Taiwan’s award-winning winemaker aims to revive fading tradition


Standing amid rows of metal-bound barrels in a vineyard, Chen Chien-hao holds up a glass of wine to scrutinise its golden hue.

Well may the bespectacled 52-year-old cheer after the red and white wines he helped develop in central Taiwan took gold medals at a prestigious competition in Paris this year.

“I’m initiating a revolution called the Taiwan wine spirit renaissance,” Chen told us, describing his efforts to rejuvenate a tradition that has nearly died out on the sub-tropical island.

“We are trying to give new life to Taiwan’s wine culture,” he added. “Because now we have new equipment, new wine-making techniques, we will revive this culture.”

Taiwan is famed for a thriving food scene centred on traditional night markets that draw flocks of tourists, and it makes an award-winning whisky, Kavalan, but is scarcely known to wine enthusiasts.

Asian consumers probably know the island best for Kaoliang, a sorghum-based firewater that tends to win few fans beyond the region.

Until 2002, alcohol production was a government monopoly that kept out private firms, yielding wine that was “very local”, for domestic consumption, said Chen.
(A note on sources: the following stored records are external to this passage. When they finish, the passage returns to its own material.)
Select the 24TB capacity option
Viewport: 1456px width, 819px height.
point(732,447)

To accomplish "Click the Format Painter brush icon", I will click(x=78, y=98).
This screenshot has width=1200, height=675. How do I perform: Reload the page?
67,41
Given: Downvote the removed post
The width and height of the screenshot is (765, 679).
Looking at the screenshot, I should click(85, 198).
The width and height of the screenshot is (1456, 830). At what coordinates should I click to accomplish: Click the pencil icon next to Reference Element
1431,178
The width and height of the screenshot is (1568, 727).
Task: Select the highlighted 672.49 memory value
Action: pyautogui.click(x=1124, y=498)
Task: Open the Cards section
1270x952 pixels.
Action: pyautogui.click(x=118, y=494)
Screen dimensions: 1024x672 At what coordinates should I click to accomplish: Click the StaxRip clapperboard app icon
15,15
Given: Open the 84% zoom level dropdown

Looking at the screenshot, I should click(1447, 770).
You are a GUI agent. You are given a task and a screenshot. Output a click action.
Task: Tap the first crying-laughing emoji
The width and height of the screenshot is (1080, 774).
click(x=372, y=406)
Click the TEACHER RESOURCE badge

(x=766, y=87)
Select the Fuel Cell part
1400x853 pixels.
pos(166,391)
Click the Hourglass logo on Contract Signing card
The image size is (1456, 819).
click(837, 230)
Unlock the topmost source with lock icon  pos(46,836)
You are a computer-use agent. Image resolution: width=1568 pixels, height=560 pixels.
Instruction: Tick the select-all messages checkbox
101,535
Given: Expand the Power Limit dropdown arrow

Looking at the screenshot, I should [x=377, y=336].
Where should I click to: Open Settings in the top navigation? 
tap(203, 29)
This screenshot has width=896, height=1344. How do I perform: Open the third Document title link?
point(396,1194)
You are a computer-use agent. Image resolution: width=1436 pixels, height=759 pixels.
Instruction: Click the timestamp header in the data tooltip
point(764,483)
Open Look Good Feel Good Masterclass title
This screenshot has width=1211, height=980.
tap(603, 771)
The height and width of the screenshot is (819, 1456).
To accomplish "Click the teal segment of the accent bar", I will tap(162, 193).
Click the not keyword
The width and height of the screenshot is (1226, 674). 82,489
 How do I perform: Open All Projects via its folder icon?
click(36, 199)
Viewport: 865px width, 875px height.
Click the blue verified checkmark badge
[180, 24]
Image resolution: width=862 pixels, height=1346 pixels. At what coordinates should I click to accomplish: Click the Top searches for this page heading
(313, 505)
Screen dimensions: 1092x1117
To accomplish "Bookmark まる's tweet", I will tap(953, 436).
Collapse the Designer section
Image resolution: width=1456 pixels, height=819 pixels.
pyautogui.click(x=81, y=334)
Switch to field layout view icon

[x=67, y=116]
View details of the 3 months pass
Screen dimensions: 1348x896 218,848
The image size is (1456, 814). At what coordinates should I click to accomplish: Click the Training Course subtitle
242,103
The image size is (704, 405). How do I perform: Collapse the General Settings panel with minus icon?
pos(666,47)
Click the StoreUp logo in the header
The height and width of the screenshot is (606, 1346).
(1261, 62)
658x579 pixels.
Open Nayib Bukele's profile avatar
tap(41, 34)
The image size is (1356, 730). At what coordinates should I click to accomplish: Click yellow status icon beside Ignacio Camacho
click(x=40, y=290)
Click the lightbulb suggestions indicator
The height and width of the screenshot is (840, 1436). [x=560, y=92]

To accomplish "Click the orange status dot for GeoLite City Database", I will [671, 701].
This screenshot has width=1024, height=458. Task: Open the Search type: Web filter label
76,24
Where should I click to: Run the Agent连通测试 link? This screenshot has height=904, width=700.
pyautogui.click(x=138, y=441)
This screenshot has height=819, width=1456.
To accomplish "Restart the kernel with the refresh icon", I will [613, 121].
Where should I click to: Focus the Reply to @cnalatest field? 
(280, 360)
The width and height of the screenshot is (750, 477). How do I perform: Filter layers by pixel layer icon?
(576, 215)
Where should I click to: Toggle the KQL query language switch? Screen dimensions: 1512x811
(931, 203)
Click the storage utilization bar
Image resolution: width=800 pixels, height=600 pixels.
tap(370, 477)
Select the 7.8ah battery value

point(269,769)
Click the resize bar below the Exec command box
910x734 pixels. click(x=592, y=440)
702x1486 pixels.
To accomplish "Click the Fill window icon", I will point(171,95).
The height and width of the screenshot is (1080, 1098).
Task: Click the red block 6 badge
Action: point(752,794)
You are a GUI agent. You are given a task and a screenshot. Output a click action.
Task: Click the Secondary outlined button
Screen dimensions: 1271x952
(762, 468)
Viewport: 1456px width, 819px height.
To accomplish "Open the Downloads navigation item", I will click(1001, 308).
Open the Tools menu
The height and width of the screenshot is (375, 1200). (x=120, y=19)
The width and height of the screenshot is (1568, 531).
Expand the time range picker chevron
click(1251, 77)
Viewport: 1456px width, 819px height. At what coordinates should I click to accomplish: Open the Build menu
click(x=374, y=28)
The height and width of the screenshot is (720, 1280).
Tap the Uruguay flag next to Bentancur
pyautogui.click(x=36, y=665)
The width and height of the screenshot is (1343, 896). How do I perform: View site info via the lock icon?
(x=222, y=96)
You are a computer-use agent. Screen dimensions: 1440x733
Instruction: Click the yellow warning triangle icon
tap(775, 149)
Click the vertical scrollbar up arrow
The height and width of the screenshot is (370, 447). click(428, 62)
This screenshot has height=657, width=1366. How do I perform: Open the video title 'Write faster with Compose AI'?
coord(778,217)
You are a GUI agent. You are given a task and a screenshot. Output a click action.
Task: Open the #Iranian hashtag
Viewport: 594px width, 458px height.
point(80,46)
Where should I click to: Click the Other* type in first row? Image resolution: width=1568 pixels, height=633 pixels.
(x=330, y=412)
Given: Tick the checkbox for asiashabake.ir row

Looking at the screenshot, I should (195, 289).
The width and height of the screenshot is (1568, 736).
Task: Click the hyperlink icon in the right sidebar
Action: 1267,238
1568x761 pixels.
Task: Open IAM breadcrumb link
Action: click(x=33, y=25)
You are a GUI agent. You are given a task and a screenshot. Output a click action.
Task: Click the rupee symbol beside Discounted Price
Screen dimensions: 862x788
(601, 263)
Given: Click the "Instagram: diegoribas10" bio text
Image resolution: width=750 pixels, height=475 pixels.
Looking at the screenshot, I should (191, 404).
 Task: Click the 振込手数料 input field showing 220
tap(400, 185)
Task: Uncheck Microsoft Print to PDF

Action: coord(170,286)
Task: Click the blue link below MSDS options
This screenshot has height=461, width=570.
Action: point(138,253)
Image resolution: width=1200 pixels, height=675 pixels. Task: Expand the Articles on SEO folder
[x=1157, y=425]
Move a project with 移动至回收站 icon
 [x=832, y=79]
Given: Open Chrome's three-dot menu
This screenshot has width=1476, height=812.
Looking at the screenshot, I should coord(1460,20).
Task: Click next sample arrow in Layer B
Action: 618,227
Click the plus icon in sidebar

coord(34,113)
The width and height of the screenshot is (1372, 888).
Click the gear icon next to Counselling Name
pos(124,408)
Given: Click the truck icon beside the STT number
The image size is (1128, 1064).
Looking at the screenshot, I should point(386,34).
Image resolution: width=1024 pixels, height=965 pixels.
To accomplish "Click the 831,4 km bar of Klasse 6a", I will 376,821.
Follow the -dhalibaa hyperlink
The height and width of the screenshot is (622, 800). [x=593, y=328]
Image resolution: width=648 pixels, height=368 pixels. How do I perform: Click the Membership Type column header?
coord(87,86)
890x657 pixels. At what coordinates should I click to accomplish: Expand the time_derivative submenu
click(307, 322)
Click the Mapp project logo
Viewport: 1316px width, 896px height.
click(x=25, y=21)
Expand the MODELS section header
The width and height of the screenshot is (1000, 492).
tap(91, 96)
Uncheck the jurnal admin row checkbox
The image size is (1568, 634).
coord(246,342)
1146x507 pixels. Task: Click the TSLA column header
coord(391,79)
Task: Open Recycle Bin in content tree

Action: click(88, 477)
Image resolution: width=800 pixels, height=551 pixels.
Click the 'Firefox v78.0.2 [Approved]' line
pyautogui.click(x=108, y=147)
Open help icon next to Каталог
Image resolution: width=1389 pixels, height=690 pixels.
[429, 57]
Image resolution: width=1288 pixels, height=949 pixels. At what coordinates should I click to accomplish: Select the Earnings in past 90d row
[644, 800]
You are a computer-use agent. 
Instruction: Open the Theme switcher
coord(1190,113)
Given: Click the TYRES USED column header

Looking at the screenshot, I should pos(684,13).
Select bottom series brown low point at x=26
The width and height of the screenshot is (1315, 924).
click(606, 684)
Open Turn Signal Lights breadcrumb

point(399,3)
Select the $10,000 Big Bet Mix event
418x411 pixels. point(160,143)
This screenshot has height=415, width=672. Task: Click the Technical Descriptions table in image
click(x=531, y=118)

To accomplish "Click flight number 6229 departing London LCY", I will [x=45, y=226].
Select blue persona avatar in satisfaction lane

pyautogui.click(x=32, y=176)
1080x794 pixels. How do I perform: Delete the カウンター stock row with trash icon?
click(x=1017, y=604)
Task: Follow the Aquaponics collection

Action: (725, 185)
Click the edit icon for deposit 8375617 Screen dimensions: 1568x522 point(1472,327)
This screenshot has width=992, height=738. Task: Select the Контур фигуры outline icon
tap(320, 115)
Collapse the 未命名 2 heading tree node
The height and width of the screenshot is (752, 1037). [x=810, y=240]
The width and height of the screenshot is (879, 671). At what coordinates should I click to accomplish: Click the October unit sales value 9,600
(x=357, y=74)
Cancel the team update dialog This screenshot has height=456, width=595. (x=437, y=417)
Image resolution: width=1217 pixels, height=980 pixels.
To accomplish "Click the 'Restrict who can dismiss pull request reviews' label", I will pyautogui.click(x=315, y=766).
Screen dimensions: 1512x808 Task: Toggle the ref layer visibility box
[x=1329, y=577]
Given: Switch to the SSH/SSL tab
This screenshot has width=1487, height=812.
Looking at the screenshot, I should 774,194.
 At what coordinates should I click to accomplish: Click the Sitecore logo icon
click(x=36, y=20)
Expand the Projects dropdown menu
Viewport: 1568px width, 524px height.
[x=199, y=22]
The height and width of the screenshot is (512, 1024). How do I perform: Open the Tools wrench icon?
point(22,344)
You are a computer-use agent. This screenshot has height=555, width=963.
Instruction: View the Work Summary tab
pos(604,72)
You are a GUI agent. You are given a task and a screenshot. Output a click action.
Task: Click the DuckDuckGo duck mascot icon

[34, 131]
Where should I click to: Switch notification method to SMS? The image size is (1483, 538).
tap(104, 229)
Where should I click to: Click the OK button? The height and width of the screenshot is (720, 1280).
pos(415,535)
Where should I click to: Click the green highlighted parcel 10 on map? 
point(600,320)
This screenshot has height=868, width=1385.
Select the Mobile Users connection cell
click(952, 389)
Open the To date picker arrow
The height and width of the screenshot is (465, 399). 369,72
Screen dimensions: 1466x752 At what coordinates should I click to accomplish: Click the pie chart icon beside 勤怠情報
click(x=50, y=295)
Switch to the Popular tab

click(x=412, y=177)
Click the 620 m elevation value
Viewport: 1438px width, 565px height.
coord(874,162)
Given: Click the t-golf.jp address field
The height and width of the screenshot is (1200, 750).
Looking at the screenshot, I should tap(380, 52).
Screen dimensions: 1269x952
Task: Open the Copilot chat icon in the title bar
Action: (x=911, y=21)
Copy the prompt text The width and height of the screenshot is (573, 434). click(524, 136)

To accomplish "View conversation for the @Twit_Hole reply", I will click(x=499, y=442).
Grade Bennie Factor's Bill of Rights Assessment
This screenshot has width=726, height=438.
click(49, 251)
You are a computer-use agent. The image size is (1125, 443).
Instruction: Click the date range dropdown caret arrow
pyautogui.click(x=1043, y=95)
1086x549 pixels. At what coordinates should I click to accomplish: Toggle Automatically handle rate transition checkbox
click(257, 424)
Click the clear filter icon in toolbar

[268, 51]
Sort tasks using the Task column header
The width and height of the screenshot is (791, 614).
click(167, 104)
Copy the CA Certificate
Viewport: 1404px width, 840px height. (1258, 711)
Now the picture is set to change, after Chen worked with grower Hung Chi-pei at the Shu-sheng Leisure Domaine in Taichung to develop the wines that took laurels at France’s Vinalies Internationales competition that ended in March.

“Of course I was very happy. I never expected this and didn’t know we would win,” said Hung, standing in front of the vines at the vineyard that dates from 1957, and where barrels are stacked beside a traditional red-walled shrine.

Workers plucked bunches of green and red grapes, sorting them before placing the fruit on steel conveyors to be crushed.

Just 6,000 bottles are produced every year of the award-winning wines, based on a Black Queen varietal first developed by Japanese scientists, and priced at T$3,000 ($102) each, or far beyond most imported wine available in Taiwan.

Competitions offer a platform to boost international visibility, added Chen, who studied wine-making techniques at France’s University of Burgundy.

“The style of the wine has to have local authenticity and it needs to meet certain standards. That’s why I always think that we need to prove our quality through competitions.”